In 1983, Stoltz was also a founding member of the Deutsch-Namibische-Entwicklungsgesellschaft eV, which uses donations to improve living conditions in Namibia and supports long-term development projects. In the 1980s he was also responsible for the press service of the Namibia Information Office. After leading the association as president in the early 1990s , he is still represented on the extended board. Volker Stoltz has been teaching at the University of Erfurt since the early 2000s and is the main German responsible for the Global Communication Project . In this semester-spanning seminar, international student teams from various universities in more than ten countries develop PR campaigns for specific problems. The presentations and awards take place annually at a symposium in one of the cities. The project has recently been supported by The GlobalCom Institute eV, founded as a charity organization in 2008, of which the economist is president.

Stoltz is also politically active. At the age of 22, he organized very extensive financial election campaigns for the FDP . In the second half of the 1960s he worked as a personal advisor to the federal managing director Hans Friderichs . Between the end of November 2002 and December 11, 2009, he was district chairman of the party in the Miesbach district . Stoltz is married and has two children (including a son, born in 1964).

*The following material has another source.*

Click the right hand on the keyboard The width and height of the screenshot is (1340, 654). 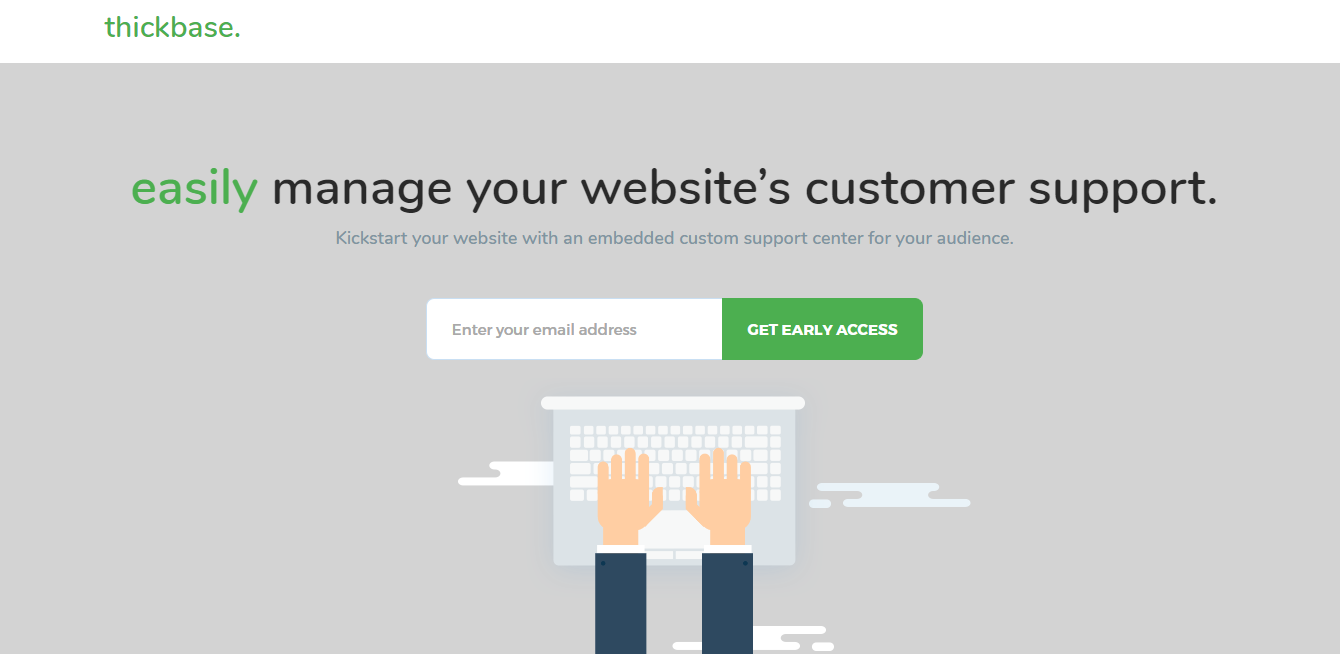[723, 496]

He moved to Rottach-Egern in 2001 and lives there and in Berlin today.

Memberships in organizations (selection)

Awards

1986 Award Controversy

A controversial debate ensued about the award of the Cross of Merit in 1986 by Franz Möller "on behalf of the Federal President". The official justification stated that Stoltz would receive the medal “for his services to promoting medium-sized businesses”. However, he himself insisted that he had been awarded the award “also for his contributions to promoting German-Namibian understanding”. This was rejected by the Office of the Federal President , the State Chancellery of North Rhine-Westphalia and the Federal Government . Der Spiegel wrote that the order would have been awarded to someone who "with tenacious energy and ample money from the South African apartheid regime subverts the official Bonn policy in southern Africa and organizes political pressure like no other Bonn lobbyist". Stoltz was accused of representing the interests of the South African government in the Namibian War of Independence with his office of the press service of the Namibia Information Office , which in June 1985 an internationally unrecognized interim government had set up in the mandate area of ​​Namibia it administered. This should supposedly be legitimized by public relations in the western states. Stoltz organized trips to Namibia free of charge for journalists and individual members of the Bundestag , who in return issue “courtesy statements” in favor of the transitional government for his Bonn press office. This affected both CDU / CSU and FDP politicians - including Hansheinz Hauser , Josef Ertl , Hans Friderichs and Wolfgang Rumpf . According to Stoltz, a total of 114 Union MPs welcomed the Namibian government installed by South Africa. Stoltz's nomination for the Cross of Merit was carried by, among others, the President of the Federal Constitutional Court Wolfgang Zeidler , for whom Stoltz had organized a place in the official gallery at the official inauguration of the government. Zeidler emphasized, however, that his interest as a private person and scientist was only about the constitution of the future Namibia. Der Spiegel saw the awarding of the order to Stoltz as "a targeted attack by right-wing politicians on Genscher's Namibia policy ".